Madness

Author : Henry Maudsley (1835-1918)

Title : Responsibility in Mental Disease (1874)

Keywords: education, nature, foundations.

Pages : Introduction | page 1

 

To Henry Maudsley, the acquittal or conviction of a prisoner where insanity was alleged was a merely a matter of chance. Were ‘the issue to be decided by tossing up a shilling, instead of by the grave procedure of a trial in a court, it could hardly be more uncertain.’(Responsibility, 101) In the latter decades of the nineteenth century, it was clear that lunacy and criminal laws were in conflict. The explanation for the ascendance of debatable ‘opinion’ over legal and medical fact was due precisely to both the expansion of the statutory terms of lunacy to include partial forms of lunacy - to the broader conception of insanity and recognition of sub-species and forms (like moral insanity and monomania) that had occurred since the late-eighteenth century - and to the striking disparity between medical and legal conceptions of both insanity and responsibility.
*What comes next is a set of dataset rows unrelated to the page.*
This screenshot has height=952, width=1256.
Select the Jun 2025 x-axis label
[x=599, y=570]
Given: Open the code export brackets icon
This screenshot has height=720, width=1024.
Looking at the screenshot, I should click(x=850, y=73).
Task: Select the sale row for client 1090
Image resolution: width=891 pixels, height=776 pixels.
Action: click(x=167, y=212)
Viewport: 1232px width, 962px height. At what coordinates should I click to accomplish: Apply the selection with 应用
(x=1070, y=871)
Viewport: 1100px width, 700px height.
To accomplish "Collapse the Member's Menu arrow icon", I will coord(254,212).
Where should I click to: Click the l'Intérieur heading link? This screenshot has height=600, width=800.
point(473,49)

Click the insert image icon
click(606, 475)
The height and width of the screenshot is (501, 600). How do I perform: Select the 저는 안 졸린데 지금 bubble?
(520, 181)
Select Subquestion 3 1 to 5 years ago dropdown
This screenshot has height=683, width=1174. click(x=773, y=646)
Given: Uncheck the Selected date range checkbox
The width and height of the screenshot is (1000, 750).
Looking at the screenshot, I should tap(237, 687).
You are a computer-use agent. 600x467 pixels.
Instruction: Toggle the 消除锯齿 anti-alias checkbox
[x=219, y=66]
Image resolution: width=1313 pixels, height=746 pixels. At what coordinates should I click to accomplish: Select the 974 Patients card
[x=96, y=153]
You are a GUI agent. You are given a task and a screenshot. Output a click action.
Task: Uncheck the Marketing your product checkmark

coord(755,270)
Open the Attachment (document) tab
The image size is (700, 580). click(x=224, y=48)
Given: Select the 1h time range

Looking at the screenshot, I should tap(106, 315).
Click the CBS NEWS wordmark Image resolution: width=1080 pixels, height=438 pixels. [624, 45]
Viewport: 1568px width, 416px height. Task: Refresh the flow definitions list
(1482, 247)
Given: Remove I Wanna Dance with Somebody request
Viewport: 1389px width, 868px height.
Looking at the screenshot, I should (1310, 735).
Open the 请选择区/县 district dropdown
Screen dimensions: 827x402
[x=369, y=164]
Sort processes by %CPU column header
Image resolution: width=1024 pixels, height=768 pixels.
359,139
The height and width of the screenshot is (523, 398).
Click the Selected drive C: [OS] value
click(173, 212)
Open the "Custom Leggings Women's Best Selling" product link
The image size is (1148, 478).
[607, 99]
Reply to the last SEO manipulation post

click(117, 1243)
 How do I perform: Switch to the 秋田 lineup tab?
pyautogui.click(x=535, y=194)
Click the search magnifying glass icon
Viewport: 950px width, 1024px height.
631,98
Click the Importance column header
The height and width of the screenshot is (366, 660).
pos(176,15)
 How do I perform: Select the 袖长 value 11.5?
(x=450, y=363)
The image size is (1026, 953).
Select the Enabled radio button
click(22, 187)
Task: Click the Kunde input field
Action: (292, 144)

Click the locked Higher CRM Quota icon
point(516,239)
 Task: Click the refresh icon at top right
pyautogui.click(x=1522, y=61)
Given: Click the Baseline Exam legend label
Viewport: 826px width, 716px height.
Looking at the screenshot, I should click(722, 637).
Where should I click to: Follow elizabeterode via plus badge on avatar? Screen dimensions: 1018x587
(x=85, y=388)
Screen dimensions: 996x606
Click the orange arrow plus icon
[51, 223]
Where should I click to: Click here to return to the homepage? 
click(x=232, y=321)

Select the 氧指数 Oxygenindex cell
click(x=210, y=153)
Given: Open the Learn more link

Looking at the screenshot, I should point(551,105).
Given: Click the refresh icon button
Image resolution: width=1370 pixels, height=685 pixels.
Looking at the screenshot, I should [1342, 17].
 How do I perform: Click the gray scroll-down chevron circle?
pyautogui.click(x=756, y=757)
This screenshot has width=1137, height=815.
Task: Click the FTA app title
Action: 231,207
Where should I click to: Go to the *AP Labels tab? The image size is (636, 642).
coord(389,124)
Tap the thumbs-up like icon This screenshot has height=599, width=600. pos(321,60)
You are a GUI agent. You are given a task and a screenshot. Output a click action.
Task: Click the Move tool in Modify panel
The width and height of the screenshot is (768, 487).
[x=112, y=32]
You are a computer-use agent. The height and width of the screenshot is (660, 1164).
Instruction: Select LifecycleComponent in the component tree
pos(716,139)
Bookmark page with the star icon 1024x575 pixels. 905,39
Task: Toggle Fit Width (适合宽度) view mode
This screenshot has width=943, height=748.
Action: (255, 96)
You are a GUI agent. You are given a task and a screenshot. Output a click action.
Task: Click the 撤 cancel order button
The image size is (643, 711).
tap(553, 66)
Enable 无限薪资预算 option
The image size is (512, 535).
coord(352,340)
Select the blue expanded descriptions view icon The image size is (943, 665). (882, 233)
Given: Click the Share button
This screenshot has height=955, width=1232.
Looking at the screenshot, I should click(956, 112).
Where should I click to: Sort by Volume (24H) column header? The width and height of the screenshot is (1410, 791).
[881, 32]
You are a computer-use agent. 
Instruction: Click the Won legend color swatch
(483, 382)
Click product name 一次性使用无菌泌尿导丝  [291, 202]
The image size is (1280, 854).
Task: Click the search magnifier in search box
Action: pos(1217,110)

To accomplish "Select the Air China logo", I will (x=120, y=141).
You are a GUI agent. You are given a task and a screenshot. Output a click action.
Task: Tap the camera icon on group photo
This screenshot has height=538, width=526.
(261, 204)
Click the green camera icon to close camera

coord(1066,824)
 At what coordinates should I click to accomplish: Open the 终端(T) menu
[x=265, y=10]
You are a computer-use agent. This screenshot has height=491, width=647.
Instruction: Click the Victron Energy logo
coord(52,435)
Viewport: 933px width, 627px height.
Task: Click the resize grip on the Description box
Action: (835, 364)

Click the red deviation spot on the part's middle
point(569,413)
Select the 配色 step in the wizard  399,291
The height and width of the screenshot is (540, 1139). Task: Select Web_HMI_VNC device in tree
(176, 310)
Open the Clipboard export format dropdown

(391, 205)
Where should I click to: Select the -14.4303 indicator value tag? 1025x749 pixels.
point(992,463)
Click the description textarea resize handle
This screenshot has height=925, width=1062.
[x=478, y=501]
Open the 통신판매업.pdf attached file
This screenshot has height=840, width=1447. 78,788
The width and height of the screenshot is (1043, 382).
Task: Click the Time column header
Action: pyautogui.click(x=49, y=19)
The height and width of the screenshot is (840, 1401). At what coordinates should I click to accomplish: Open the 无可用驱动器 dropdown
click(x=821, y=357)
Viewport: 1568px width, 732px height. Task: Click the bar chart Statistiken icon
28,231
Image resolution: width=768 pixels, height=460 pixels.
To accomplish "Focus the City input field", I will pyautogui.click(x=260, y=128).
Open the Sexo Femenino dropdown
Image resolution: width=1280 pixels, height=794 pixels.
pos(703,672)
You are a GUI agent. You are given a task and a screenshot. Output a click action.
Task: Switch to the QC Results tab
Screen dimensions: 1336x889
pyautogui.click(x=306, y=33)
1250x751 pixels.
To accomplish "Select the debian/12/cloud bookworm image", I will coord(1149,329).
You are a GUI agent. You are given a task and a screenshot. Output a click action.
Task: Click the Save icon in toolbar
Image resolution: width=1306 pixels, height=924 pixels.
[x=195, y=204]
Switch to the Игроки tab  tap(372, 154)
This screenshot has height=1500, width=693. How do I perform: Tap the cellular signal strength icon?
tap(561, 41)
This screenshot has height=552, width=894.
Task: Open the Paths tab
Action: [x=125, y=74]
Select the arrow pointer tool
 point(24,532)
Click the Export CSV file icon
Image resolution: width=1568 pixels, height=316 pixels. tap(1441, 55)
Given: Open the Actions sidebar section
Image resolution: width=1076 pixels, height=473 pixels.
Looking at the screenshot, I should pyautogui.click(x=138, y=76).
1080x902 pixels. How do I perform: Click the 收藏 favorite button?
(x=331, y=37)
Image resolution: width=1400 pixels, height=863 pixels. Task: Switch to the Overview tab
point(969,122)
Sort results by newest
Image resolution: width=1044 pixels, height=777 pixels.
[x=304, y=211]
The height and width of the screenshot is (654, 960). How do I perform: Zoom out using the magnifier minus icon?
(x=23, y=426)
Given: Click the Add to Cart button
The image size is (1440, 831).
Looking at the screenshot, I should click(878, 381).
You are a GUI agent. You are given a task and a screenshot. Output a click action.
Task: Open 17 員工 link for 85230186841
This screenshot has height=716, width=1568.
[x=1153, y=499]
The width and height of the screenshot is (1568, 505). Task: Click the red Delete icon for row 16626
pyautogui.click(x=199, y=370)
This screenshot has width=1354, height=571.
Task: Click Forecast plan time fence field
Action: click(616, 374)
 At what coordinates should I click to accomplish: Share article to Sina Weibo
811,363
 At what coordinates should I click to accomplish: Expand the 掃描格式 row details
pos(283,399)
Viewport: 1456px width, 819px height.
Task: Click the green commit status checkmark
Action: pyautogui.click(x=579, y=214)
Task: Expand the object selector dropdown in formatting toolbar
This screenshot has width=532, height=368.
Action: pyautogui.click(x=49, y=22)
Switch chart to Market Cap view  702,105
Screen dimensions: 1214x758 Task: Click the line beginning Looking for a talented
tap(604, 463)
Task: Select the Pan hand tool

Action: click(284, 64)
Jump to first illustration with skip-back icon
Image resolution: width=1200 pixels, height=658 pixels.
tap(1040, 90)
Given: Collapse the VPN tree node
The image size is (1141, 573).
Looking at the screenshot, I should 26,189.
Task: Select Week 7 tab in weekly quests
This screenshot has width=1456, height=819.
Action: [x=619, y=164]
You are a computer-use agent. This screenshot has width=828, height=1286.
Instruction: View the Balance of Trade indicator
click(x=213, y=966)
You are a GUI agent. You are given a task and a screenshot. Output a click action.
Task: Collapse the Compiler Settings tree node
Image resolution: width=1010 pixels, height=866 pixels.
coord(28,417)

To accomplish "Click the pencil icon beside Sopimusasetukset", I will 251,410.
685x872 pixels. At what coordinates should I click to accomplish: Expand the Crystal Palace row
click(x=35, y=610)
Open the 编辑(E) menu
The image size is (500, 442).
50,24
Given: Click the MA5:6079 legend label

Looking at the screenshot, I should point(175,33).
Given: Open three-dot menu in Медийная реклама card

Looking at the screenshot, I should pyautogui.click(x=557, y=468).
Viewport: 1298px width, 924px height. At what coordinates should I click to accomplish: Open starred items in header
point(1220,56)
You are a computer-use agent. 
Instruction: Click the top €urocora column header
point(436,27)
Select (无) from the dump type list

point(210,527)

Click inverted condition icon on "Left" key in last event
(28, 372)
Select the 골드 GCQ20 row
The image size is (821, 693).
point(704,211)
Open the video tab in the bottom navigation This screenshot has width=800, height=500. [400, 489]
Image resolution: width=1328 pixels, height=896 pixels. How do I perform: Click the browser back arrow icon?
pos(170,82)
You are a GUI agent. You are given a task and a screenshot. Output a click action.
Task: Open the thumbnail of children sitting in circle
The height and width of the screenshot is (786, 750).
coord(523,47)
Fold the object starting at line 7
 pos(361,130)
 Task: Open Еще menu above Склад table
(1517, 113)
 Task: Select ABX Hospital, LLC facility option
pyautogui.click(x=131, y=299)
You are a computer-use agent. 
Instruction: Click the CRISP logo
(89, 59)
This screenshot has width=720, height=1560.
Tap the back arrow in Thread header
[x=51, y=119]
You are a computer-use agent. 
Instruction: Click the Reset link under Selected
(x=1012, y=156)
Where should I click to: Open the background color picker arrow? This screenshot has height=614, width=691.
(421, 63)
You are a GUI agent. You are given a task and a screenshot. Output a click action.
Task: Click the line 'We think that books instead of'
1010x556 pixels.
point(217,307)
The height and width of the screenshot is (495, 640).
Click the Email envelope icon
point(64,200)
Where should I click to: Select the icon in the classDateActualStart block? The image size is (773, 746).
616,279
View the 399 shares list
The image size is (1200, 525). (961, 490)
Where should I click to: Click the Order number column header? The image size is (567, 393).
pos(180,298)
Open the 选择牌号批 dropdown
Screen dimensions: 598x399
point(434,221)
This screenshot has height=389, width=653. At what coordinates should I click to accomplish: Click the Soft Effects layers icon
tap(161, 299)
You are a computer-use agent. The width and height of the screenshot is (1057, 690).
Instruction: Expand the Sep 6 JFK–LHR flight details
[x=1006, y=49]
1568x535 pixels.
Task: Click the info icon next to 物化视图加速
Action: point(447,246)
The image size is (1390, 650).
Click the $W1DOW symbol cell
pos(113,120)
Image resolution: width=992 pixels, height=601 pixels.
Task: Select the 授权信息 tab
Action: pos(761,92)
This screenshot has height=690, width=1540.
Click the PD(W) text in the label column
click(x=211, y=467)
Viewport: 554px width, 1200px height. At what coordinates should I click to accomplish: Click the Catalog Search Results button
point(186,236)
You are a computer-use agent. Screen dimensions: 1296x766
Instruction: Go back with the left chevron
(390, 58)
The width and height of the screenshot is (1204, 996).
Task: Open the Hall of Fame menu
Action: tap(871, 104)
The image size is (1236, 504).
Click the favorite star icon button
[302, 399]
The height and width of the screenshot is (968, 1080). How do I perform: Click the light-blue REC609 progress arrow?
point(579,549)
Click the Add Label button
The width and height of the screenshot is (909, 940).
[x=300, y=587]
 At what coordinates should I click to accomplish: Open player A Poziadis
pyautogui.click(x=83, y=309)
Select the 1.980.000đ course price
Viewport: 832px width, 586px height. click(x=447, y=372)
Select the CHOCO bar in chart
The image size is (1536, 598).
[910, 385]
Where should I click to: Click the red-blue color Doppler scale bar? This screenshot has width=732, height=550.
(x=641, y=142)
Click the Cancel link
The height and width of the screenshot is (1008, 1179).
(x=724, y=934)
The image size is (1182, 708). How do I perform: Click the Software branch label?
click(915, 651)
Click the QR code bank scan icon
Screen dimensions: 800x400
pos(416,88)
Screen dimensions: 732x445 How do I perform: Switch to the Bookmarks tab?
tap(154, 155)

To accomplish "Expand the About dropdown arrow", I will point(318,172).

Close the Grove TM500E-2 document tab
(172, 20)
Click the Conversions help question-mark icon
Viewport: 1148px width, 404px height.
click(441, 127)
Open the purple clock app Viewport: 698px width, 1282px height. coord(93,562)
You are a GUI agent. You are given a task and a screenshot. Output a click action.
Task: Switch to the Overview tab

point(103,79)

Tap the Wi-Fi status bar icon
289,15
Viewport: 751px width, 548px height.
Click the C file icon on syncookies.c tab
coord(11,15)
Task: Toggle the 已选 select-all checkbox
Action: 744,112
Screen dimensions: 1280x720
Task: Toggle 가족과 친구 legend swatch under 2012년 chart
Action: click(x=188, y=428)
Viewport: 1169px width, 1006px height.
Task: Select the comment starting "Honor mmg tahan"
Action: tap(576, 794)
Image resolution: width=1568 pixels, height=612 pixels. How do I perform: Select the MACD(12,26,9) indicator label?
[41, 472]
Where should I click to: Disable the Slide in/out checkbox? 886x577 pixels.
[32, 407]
Here, Maudsley examines in detail the debate that took place between legal and medical professions to determine the demarcation between sanity and lunacy, and thus to decide the ‘responsibility’ of the criminally insane. In this excerpt, taken from V. Skultans (ed.), Madness and Morals: Ideas on Insanity in the Nineteenth Century (London, 1975), he focuses on the limited power of education to transform ‘human nature’. Once again Maudsley reveals his steadfast adherence to heredity and evolution as organizing principles in the development of insanity.